Collected data entries
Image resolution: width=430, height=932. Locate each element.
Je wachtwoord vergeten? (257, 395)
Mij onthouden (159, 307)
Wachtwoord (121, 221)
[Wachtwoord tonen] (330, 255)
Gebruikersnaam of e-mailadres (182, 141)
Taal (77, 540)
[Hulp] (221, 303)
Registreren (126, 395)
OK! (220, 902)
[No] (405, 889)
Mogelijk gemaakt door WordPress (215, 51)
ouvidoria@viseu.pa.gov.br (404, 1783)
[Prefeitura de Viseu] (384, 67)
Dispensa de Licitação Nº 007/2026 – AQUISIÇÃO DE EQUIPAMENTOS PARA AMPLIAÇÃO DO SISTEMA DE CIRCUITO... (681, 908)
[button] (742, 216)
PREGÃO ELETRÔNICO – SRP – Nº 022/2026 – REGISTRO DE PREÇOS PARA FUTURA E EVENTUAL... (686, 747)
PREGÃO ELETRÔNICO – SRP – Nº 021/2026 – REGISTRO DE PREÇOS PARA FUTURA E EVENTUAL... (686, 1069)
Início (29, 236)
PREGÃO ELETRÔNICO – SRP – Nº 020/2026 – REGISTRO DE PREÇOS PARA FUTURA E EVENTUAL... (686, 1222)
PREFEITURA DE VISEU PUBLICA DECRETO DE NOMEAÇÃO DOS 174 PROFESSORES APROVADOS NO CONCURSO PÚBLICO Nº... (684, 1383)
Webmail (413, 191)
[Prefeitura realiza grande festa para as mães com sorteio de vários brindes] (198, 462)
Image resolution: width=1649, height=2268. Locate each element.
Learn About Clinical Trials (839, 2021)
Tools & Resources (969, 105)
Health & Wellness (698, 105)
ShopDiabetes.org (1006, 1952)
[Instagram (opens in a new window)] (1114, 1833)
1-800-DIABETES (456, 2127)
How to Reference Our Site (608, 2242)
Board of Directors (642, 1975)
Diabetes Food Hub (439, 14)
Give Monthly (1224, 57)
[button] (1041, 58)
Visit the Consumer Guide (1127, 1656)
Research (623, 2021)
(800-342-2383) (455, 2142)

▶ **Problem to solve**:
Using the data above, print exactly the lines from the line that contains "Registreren (126, 395)" through the line that contains "PREGÃO ELETRÔNICO – SRP – Nº 020/2026", with both included.

▶ **Final answer**:
Registreren (126, 395)
OK! (220, 902)
[No] (405, 889)
Mogelijk gemaakt door WordPress (215, 51)
ouvidoria@viseu.pa.gov.br (404, 1783)
[Prefeitura de Viseu] (384, 67)
Dispensa de Licitação Nº 007/2026 – AQUISIÇÃO DE EQUIPAMENTOS PARA AMPLIAÇÃO DO SISTEMA DE CIRCUITO... (681, 908)
[button] (742, 216)
PREGÃO ELETRÔNICO – SRP – Nº 022/2026 – REGISTRO DE PREÇOS PARA FUTURA E EVENTUAL... (686, 747)
PREGÃO ELETRÔNICO – SRP – Nº 021/2026 – REGISTRO DE PREÇOS PARA FUTURA E EVENTUAL... (686, 1069)
Início (29, 236)
PREGÃO ELETRÔNICO – SRP – Nº 020/2026 – REGISTRO DE PREÇOS PARA FUTURA E EVENTUAL... (686, 1222)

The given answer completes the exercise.